Understanding the mechanisms that accelerate these processes is important to design increasingly efficient drugs and therapies for these diseases. Now, Stanford scientists are poised to rewrite textbooks after gaining new insight into one of the fundamental mechanisms of proteins delivery.

Proteins delivery starts when a piece of messenger RNA travels instructions and a command to a ribosome. The ribosome tracks the directions encoded on the mRNA, which itself was translate from the genes within your DNA and fabricate the specific protein. The next step is where things get interesting.

Earlierly, in 1970 scientists showed, the first part of many new proteins is a signal makes the ribosome pump the product into another cellular structure. It known as the endoplasmic reticulum (ER). This critical vision was the basis for the Nobel Prize in medicine or physiology in 1999. A “signal recognition particle” (SRP) locks the protein signal to help pilot it to the ER. The SRP immedietly stops protein generation.
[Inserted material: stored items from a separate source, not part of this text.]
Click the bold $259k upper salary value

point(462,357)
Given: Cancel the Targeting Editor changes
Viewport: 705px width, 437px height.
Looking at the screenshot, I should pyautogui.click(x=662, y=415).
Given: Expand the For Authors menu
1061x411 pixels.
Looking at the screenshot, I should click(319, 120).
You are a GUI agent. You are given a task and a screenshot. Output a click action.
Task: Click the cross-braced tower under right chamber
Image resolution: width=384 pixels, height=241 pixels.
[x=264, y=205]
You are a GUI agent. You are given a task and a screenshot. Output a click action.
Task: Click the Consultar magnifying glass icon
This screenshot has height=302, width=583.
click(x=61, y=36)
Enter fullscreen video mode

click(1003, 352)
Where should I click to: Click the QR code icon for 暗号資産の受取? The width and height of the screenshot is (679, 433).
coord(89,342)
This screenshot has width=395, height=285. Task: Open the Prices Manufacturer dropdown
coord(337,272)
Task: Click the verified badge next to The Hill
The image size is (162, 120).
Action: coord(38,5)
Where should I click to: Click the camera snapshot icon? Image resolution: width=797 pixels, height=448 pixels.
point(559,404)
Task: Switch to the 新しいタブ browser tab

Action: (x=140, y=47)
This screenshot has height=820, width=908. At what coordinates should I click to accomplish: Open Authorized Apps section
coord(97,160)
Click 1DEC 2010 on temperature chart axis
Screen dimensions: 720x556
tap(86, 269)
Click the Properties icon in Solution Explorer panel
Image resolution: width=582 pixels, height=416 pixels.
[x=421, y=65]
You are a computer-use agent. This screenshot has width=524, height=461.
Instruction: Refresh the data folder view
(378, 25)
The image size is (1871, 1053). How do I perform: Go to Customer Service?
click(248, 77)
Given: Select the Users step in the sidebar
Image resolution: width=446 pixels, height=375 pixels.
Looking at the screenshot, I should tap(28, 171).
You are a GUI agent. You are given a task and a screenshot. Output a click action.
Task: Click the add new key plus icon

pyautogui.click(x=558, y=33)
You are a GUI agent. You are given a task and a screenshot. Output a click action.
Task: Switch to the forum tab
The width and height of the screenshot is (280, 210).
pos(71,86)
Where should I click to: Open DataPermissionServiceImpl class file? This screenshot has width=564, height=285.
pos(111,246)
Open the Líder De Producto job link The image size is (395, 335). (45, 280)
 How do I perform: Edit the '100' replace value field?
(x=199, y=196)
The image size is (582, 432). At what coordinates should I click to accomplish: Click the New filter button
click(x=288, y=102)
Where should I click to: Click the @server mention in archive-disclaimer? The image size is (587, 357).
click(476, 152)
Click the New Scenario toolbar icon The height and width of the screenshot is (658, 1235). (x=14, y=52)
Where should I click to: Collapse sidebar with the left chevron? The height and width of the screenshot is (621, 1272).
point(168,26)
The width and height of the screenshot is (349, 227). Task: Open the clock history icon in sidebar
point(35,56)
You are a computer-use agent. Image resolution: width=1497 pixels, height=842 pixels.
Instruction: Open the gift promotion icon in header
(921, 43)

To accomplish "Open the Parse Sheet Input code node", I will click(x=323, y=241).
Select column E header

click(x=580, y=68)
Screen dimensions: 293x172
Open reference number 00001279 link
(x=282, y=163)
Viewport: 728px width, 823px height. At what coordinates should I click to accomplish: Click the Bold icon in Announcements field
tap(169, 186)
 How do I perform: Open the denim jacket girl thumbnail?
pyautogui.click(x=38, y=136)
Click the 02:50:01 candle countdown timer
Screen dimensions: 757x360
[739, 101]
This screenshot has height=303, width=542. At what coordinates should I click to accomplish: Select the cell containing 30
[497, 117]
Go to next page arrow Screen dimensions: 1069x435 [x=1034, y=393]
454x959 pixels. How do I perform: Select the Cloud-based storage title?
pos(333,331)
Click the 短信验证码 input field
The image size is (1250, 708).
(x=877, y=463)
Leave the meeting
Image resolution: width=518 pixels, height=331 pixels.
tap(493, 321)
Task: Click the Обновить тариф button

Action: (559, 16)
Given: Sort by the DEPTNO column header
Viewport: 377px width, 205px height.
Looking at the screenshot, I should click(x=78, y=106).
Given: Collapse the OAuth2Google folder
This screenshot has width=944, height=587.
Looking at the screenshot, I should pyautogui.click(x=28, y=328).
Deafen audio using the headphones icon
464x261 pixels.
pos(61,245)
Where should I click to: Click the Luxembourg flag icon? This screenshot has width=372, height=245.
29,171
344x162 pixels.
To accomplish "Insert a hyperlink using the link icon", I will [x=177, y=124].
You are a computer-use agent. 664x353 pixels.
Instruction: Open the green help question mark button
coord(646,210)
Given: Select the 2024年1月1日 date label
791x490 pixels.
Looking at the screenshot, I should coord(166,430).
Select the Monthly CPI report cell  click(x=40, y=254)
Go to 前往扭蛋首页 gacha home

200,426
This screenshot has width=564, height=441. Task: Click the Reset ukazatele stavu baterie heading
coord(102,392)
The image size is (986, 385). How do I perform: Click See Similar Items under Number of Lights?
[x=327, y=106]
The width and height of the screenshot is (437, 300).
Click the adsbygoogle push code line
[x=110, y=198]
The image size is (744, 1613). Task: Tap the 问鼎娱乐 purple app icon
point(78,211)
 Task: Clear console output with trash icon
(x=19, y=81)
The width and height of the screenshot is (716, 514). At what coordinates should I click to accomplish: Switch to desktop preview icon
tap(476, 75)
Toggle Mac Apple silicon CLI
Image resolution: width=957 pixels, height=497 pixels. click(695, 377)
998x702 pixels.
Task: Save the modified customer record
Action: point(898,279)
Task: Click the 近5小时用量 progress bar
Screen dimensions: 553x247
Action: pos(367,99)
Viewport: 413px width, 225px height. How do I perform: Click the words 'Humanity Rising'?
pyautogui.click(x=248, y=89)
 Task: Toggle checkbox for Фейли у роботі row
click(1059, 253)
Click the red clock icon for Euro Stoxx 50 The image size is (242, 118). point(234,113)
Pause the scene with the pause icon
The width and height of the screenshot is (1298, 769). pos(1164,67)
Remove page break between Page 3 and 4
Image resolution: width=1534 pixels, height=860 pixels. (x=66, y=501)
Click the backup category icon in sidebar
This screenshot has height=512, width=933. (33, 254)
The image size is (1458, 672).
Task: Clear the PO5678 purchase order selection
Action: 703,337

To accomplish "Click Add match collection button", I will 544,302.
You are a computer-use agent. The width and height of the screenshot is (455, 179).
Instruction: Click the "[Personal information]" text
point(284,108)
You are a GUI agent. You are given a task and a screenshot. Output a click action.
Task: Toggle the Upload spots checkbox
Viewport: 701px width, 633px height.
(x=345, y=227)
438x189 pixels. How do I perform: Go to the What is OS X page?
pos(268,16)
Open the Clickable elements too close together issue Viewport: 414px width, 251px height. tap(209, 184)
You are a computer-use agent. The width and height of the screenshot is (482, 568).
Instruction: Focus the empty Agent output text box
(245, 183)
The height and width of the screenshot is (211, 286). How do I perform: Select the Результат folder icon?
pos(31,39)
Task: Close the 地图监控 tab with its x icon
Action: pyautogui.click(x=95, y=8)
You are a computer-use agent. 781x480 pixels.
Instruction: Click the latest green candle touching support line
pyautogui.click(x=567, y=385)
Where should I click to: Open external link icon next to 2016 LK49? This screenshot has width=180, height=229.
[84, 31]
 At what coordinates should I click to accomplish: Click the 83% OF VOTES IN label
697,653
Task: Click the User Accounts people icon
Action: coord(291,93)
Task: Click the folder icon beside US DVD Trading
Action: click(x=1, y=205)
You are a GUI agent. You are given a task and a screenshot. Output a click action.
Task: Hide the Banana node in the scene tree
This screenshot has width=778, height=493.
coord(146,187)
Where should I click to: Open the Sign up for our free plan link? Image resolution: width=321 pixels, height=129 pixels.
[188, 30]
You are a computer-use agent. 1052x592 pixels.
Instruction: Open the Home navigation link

With the ribosome kicking back into action once it reaches the ER and the SRP has moved along.

Judith Frydman, “Our data supports the role for SRP. But our experiments did not support this model. This is what is so cool about this study. We found that in fact, SRP works through a very different and completely unexpected mechanism.” Judith Frydman is a professor of biology and of genetics at Stanford.

Through novel techniques and instruments which enables scientists to detect the mechanism in higher resolution than previously possible. Scientists found that the mRNA actually consist of little information that the SRP recognizes before protein generation starts. The SRP actually waits at the exit site of the ribosome before the protein even arises. The researchers also found, the SRP didn’t stop protein generation at all, as previously believed.

Frydman said, “It’s almost prescient; it already knows before it comes and just steps right in. The dual discovery is both important and interesting. Because how and when proteins reach the membranes within the cell has dire consequences.”

“The important processes depends on the loyalty of where proteins have to go. Cells need to secrete proteins faithfully. If a specific protein stays in the cytoplasm, it could composite and causes loss of healthy function or the accidental gain of unhealthy function. These gains or losses are various complex diseases, like cystic fibrosis, cancer and Alzheimer’s disease. Many pharmaceutically important proteins are develop in large part by targeting them to this secretory pathway. But they have also been design depending on this classical model. Having a better understanding of this process could really increase the process of designing new pharmaceuticals,” he continued.